[comp.sys.apple] Shareware

SEWALL@UCONNVM.BITNET (01/15/88)

 Don Elton (delton@pro-carolina.cts.com) writes:
>The only ways to avoid losing data at 1200 baud on an unenhanced //e is to
>bypass the firmware scrolling routines (by scrolling the screen yourself) or
>to have the host send nulls.  Apple hasn't made the defective //e's since
>March of 1985.

Gee that's peculiar.  My //e's were purchased in May of '83 and April
of '84.  I've never had a problem.  Ted Medin's Kermit runs fine at 2400
baud, and it uses the firmware.  To the best of my knowledge all the other
commware I own bypasses the Apple 80 column firmware.  If the problem
is in the 80 column firmware, one of my 80 column cards does date from
sometime in 1985, but the other is April '84.

>//c or IIgs and super serial card clones and I believe that all super serial
>card clones, by definition, support interrupts.

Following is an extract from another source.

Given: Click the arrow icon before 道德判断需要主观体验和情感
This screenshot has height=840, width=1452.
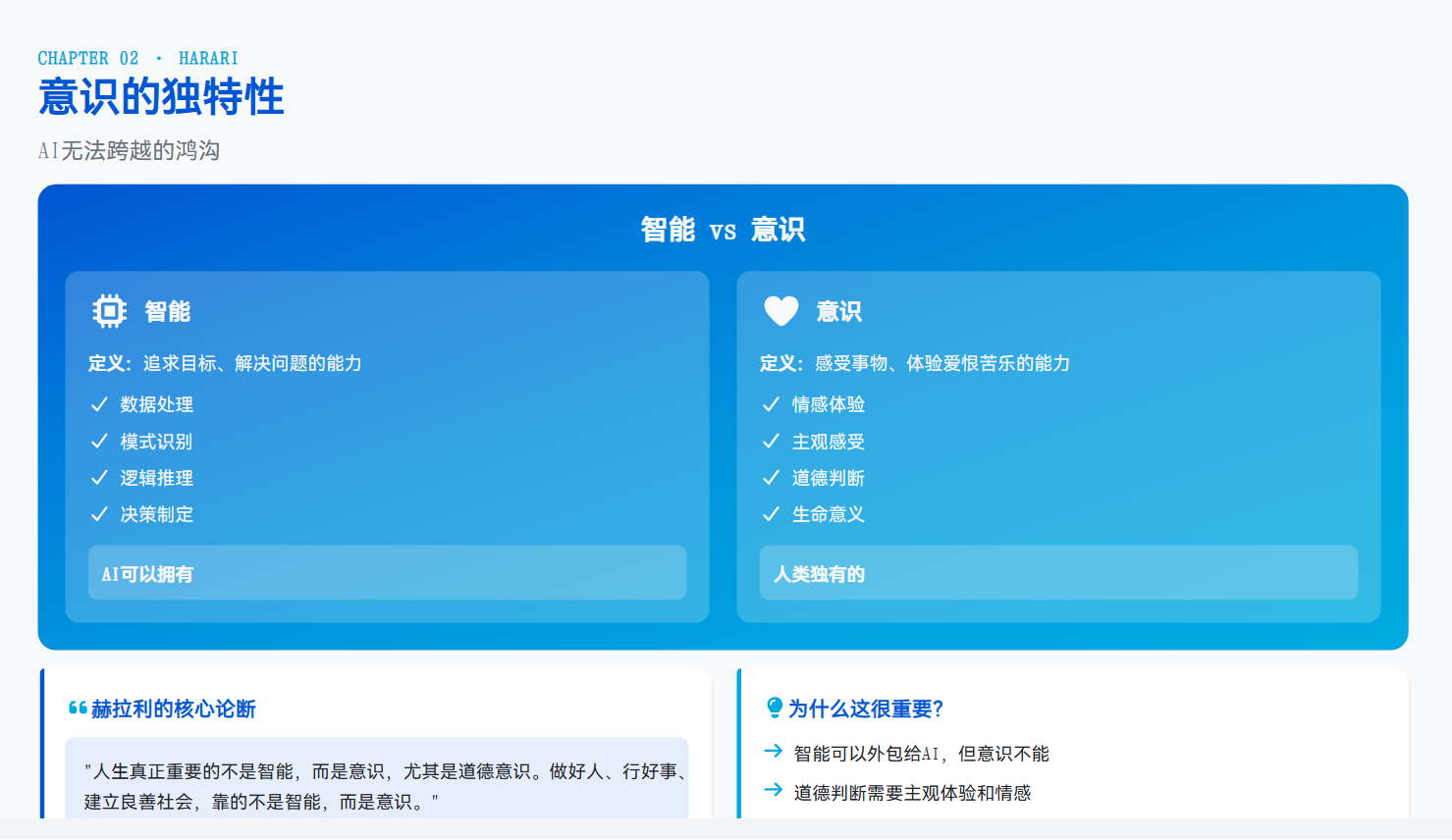Looking at the screenshot, I should click(774, 791).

There are serial cards that address as Super Serial (including some of the
internal modems I believe) that don't support interrupts -- the Microtek
622C for instance.  Yes, I've seen the instructions about how to add a
wire to the Microtek card that will enable interrupts.  However, there's
a very good reason why I make my living with my mind rather than my hands.
Asking me to figure out (on the first try) which pin is which and wire
them together is a pretty good prescription for getting something fried
(like a motherboard).  How much extra code would it take to provide
a non-interrupt switch (AE Pro has it, Dick Atlee has it, Ted Medin
has it - it can't be that difficult)?

In addition, maybe my Mach 3.5 card (a memory cacher) isn't the finest
design ever conceived, but it's what I've got, and it disables the
interrupts from the SSC.  Sure I can shut down the Mach 3.5 before using
commware (pain in the neck, requires a reboot), but I have to cold
start the //e to enable it again (something I'd rather not do).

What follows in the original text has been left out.